In the final analysis of the CARES-310 study, after approximately 16 months of additional follow-up, median OS was significantly prolonged with C+R compared to S (23.8 months vs. 15.2 months). The OS rate for C+R was 49.0% at 24 months and 37.7% at 36 months, compared to 32.6% and 24.8% for S, respectively. The OS benefits with C+R were generally consistent across various subgroups, including geographical regions, races, and etiologies. The benefits in PFS, objective response rate (ORR), and duration of response (DoR) with C+R compared to S persisted after prolonged follow-up. Safety data aligned with the interim OS analysis, with no new safety signals noted. The extended follow-up confirmed the favorable benefit-to-risk profile of C+R, supporting it as a new first-line treatment option for uHCC.

Hepatocellular carcinoma (HCC) is the most common type of liver cancer, often developing in individuals with chronic liver inflammation due to viral and non-viral causes. HCC generally has a poor prognosis with limited treatment options, representing an ongoing urgent medical need.

Rivoceranib is a small-molecule tyrosine kinase inhibitor (TKI) that selectively inhibits vascular endothelial growth factor receptors (VEGFRs), a primary pathway for tumor angiogenesis. It is being studied as a monotherapy and in combination with other treatments in various solid tumor indications. It has shown a comparable safety profile to other TKIs and VEGF inhibitors in clinical trials and has been granted orphan drug designations for gastric cancer, adenoid cystic carcinoma, and uHCC.

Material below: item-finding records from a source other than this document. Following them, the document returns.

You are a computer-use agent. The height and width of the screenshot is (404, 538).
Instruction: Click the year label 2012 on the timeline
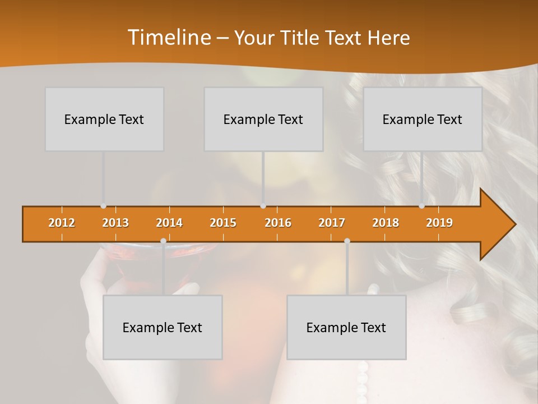click(x=62, y=223)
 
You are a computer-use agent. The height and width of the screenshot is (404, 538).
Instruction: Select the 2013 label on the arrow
click(x=115, y=223)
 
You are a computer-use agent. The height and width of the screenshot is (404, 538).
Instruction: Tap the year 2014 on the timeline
click(x=169, y=223)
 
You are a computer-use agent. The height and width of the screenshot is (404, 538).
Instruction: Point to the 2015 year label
click(x=223, y=223)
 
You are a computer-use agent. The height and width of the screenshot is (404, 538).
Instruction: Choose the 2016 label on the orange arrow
click(x=278, y=223)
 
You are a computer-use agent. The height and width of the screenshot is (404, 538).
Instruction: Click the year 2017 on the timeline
click(x=332, y=223)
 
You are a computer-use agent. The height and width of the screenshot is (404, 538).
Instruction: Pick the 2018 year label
click(x=386, y=223)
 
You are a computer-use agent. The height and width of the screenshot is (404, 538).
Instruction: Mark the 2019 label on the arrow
click(x=439, y=223)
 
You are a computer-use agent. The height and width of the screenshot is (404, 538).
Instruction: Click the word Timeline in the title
click(x=168, y=38)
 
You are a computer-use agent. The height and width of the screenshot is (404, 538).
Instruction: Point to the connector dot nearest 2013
click(x=104, y=206)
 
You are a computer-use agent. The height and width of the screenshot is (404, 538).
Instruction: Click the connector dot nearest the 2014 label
click(x=163, y=241)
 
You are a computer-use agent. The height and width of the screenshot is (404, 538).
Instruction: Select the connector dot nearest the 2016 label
click(x=263, y=206)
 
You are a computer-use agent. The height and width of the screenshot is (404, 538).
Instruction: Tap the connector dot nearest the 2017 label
click(x=347, y=241)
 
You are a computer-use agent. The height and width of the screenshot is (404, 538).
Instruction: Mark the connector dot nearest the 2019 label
click(x=422, y=206)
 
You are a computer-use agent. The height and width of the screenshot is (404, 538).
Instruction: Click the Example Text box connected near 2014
click(x=163, y=327)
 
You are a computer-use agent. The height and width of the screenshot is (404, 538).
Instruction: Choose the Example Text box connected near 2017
click(x=346, y=327)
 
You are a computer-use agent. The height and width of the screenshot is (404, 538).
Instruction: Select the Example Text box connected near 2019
click(x=423, y=119)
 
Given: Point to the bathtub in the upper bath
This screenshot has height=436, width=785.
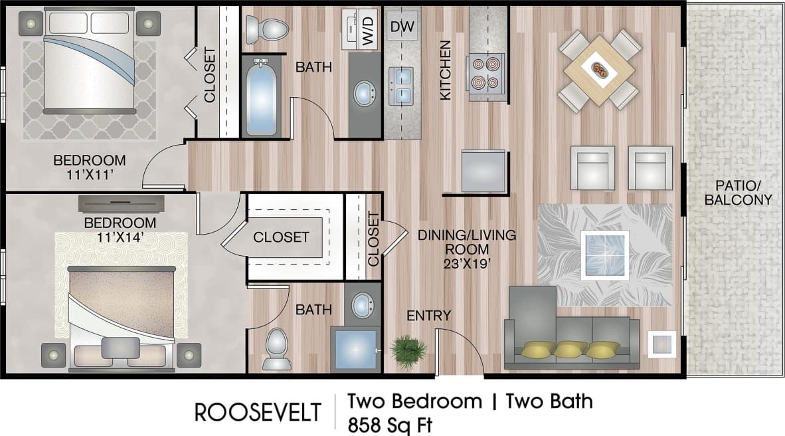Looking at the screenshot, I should pyautogui.click(x=261, y=96).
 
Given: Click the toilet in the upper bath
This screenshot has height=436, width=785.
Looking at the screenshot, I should pyautogui.click(x=268, y=29).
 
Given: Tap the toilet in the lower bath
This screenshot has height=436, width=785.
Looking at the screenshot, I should pyautogui.click(x=276, y=347).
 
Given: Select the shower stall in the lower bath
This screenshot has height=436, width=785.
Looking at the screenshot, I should pyautogui.click(x=356, y=349).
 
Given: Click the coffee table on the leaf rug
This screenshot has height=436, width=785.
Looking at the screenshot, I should pyautogui.click(x=604, y=255).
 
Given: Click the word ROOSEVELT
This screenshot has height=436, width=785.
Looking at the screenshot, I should pyautogui.click(x=258, y=412).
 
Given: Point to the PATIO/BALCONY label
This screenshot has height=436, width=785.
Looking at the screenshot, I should pyautogui.click(x=738, y=191).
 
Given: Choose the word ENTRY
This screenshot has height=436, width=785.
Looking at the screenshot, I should pyautogui.click(x=429, y=316).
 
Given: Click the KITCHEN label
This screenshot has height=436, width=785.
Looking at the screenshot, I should pyautogui.click(x=445, y=70).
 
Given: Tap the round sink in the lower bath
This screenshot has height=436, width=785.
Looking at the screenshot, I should pyautogui.click(x=363, y=305).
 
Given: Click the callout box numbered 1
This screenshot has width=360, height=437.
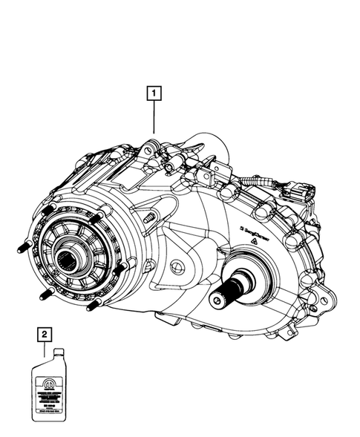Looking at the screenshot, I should tap(154, 93).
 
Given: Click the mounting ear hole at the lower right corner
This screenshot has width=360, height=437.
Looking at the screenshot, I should tap(315, 306).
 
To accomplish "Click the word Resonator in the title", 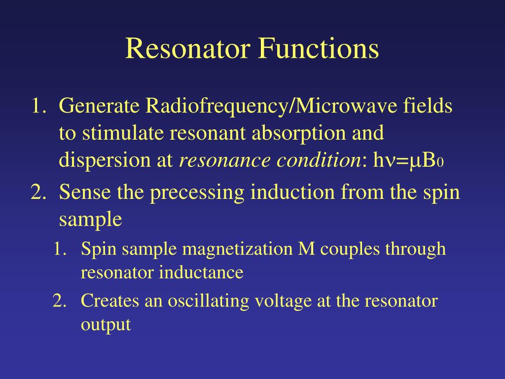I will pyautogui.click(x=188, y=49).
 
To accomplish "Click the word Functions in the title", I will pyautogui.click(x=318, y=49).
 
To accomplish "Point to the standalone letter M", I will pyautogui.click(x=307, y=249).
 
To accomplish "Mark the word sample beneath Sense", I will pyautogui.click(x=90, y=219).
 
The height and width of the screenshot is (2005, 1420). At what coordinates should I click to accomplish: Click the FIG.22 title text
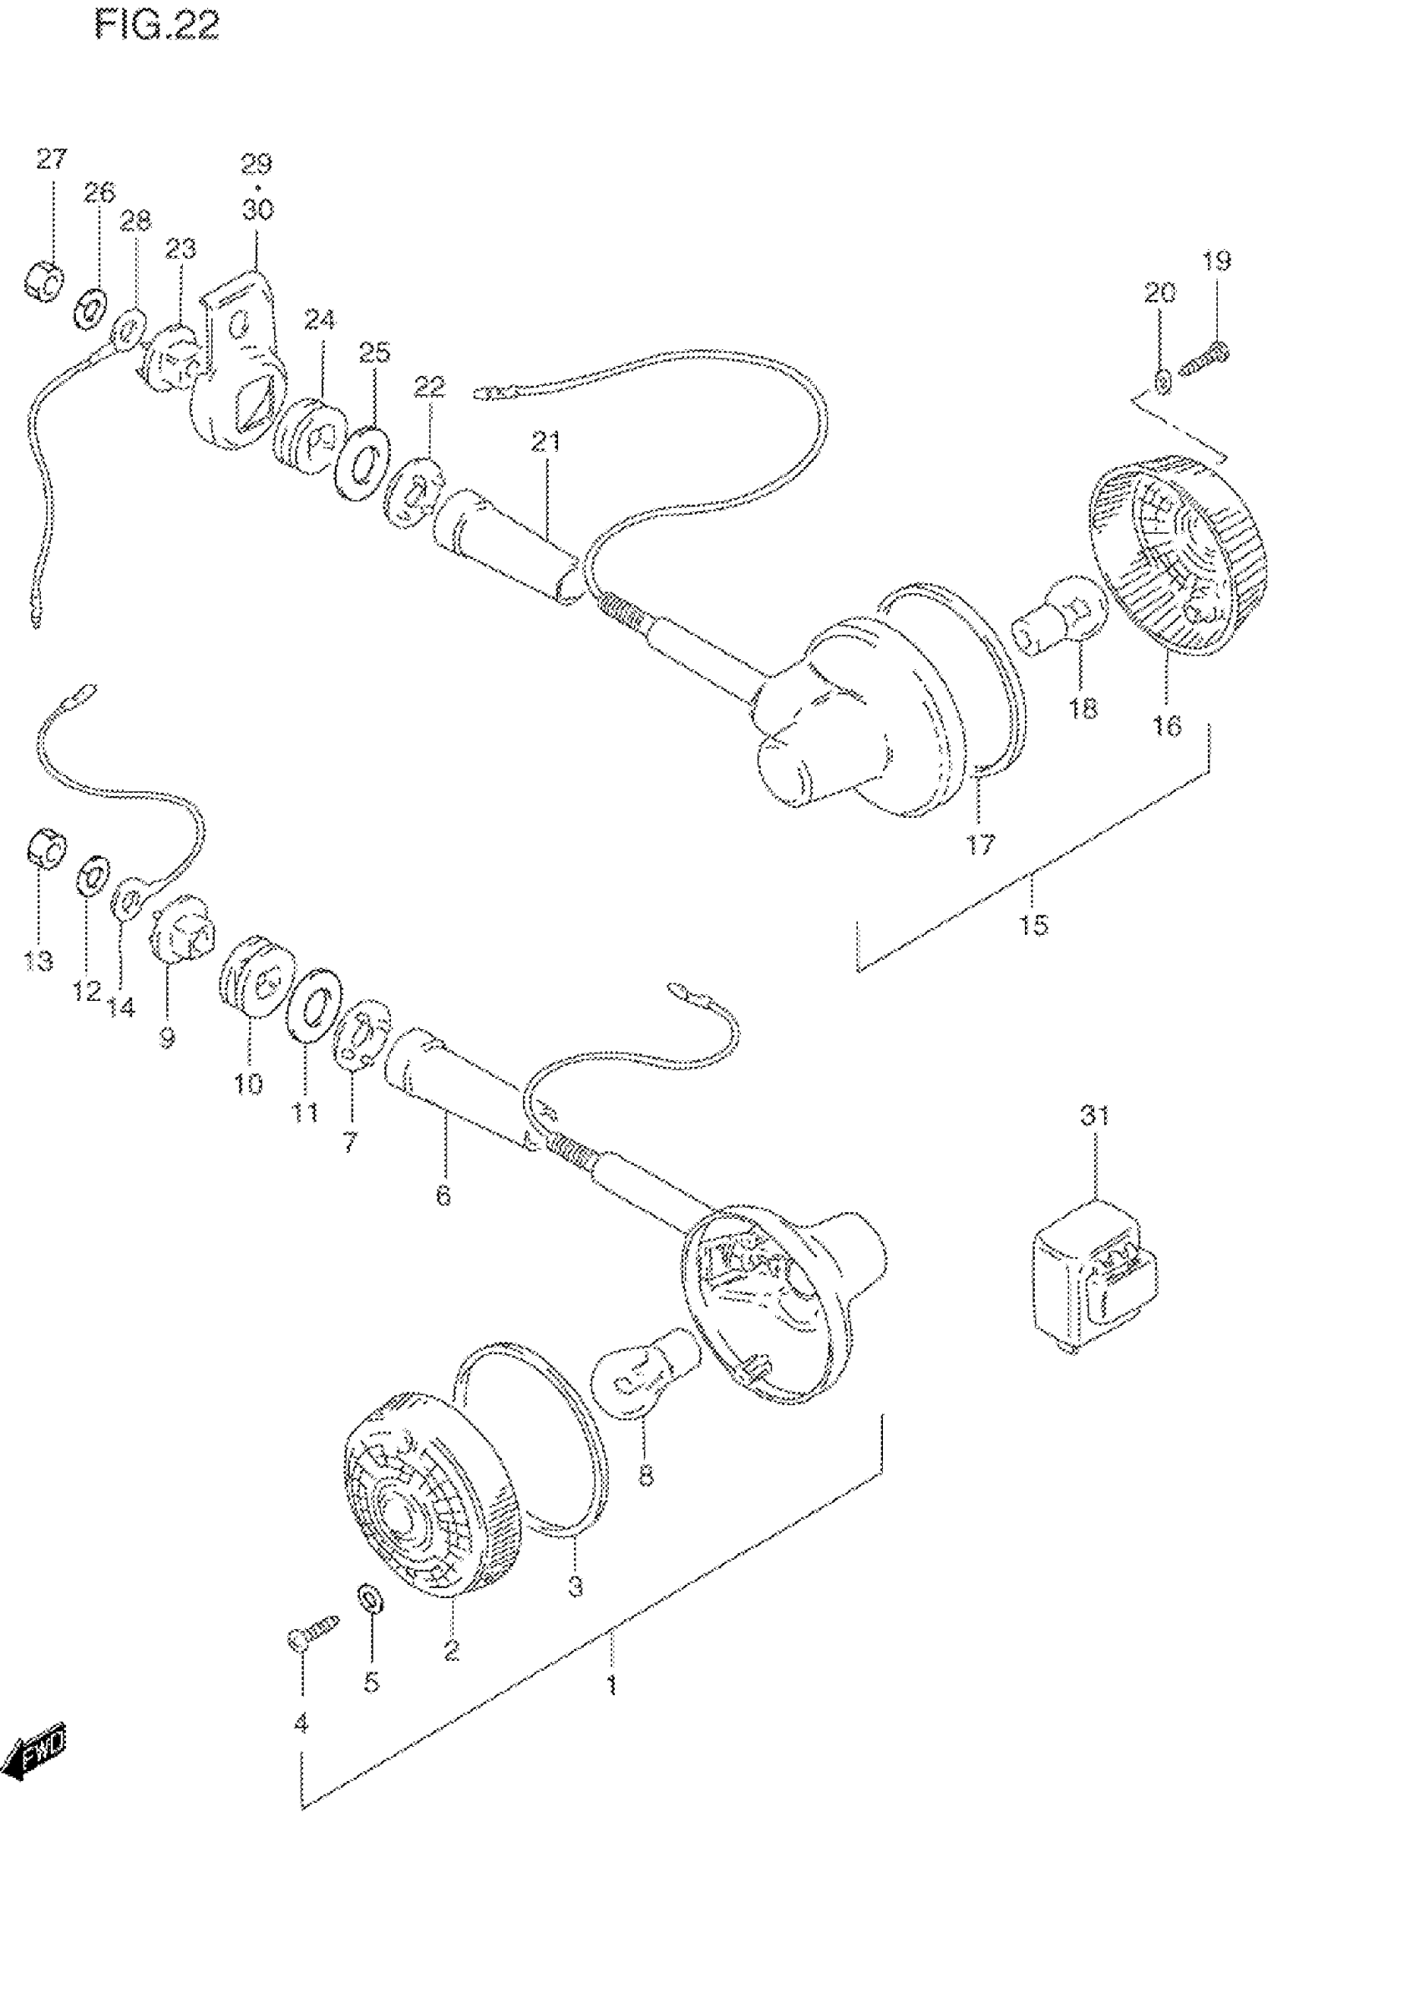tap(157, 25)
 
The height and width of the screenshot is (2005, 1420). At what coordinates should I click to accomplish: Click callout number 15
tap(1033, 924)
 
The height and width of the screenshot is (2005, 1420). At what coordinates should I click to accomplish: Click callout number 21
tap(545, 442)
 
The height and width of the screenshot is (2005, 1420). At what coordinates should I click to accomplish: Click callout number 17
tap(980, 845)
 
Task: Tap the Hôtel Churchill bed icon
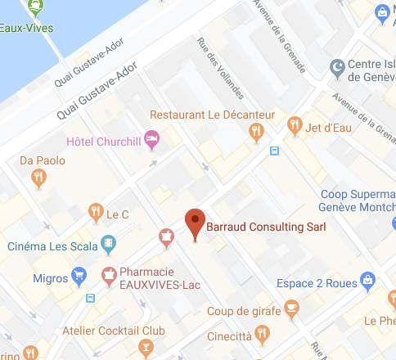click(x=151, y=139)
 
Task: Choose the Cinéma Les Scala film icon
click(x=109, y=244)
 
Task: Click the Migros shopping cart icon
click(x=79, y=275)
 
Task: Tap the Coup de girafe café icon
click(x=291, y=308)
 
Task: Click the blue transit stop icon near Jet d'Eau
click(x=274, y=151)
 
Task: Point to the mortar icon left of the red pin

Camrelizumab is a humanized monoclonal antibody that targets the programmed death-1 (PD-1) receptor. It has shown success in treating a variety of cancers and is currently approved for multiple indications in China. The U.S. FDA has granted orphan drug designation to camrelizumab for advanced HCC.

Elevar Therapeutics holds the global rights (excluding China) to rivoceranib and has partnered with HLB-LS in South Korea for its development and marketing.